Four Marshalling sub-zones labelled U, V, W and X, similar to those on the South and East coast of England, contained 28 specially prepared camps manned here by detachments of the 373rd and 360th Engineer General Service Regiments.
They played host to the 2nd and the 90th Infantry Divisions scheduled for Omaha and Utah beaches respectively, together with service companies and reserves of the assaulting 1st and 29th Infantry Divisions, seaborne elements of the 82nd and 101st Airborne, much of the 5th and 6th Engineer Special Brigades and command elements of the Provisional ESB Group.
General Gerow’s V Corps masterminding the Omaha Assault and Collins VII Corps landing on Utah also had troops embarked in South Wales – even advance sections of the 9th Infantry and 2nd Armored Divisions were aboard.
The D-Day landings
Nine troopships led by the force flagship AP72 ‘Susan B. Anthony’ were to sail in two convoys together with others consisting of 37 ‘Liberty’ ships converted into troop carrying Motor Transport Vessels, US Navy accommodation vessels plus various other ships.
Early on Sunday morning, June 4, the USAT’s ‘George W Goethals’, ‘George S. Simonds’ and ‘Borinquen’ slipped out of King’s Dock, Swansea joining the USN flagship which had left Newport on this first tide, the four ships carrying nearly 8,000 combat troops.
Assembling in the bay, they were joined on the next tide by the ‘Excelsior’, then the ‘Bienville’ and ‘Explorer’ from Cardiff and finally the ‘Exchequer’ and ‘Marine Raven’ also out of King’s Dock all carrying another 11,400 men.
Now they just had to wait together with more than 80 other ships - MTVs, stores coasters with army ‘hatch gangs’ aboard, tankers and Royal Navy escorts - as Eisenhower had to delay the invasion by 24 hours.

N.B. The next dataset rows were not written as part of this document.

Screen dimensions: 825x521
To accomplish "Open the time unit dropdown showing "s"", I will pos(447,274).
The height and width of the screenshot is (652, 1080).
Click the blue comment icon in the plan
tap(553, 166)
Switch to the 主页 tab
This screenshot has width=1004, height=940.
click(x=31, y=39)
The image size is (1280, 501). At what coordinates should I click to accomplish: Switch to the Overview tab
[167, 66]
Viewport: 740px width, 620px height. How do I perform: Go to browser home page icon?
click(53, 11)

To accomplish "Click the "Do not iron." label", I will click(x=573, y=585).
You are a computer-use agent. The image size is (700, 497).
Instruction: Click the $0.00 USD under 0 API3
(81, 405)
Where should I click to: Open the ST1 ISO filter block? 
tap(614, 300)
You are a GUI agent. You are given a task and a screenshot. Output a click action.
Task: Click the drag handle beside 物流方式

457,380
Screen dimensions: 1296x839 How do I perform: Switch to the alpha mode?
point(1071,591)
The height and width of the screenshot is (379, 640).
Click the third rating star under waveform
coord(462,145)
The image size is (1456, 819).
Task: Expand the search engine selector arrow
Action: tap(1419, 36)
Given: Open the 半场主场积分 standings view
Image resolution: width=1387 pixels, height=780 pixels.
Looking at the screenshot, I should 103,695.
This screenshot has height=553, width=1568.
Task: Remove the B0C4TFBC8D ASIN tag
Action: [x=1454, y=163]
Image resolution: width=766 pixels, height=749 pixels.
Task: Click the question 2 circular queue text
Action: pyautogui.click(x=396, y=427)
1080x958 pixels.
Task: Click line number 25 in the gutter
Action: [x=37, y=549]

All ships had to drop anchor and ride out the rough seas – cue seasickness! The consequent damage to the highly successful, albeit experimental Hais (Pluto) pipeline from Swansea to Devon resulted in abandonment.
1/359th US Infantry heads for shore on D-Day. Picture: National Archives
Finally, a day late but as per schedule, on June 5 and 6, the convoys were away down the Bristol Channel, skirting minefields and along the North Devon and Cornwall coast, around Lands End and eastwards up the English Channel until off the Isle of Wight they turned south to follow in the path of the earlier D-Day assault force – the Bristol Channel Pre-loaded Build Up Force of more than 42,000 GI’s had arrived off Normandy.
Now the drama would unfold and for just one troopship, it would be her last voyage.
A veteran of the North Africa landings Operation TORCH and the Sicily assault code named HUSKY, the ‘Susie B’ would attract acoustic mines and sink in just over two hours, but not before every single one of her 2,317 passengers plus crewmen were saved by the actions of her Captain, Commander Gray and accompanying escorts – the singularly most successful evacuation of a stricken ship in history.